## Instructions to follow
Turn every line of the rows below into a numbered list, leaving out blank lines and the pictures.

[Stored dataset items]
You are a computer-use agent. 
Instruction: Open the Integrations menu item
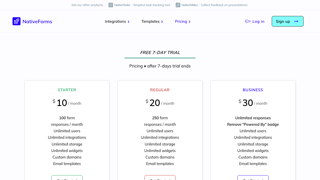pos(116,22)
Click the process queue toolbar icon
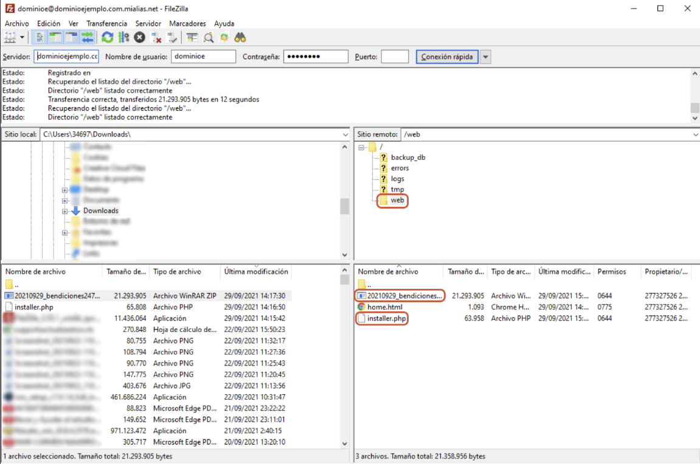The height and width of the screenshot is (464, 700). point(124,38)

## Answer to this exercise
1. You are a computer-use agent. 
2. Instruction: Open the Integrations menu item
3. pos(116,22)
4. Click the process queue toolbar icon
5. The height and width of the screenshot is (464, 700). point(124,38)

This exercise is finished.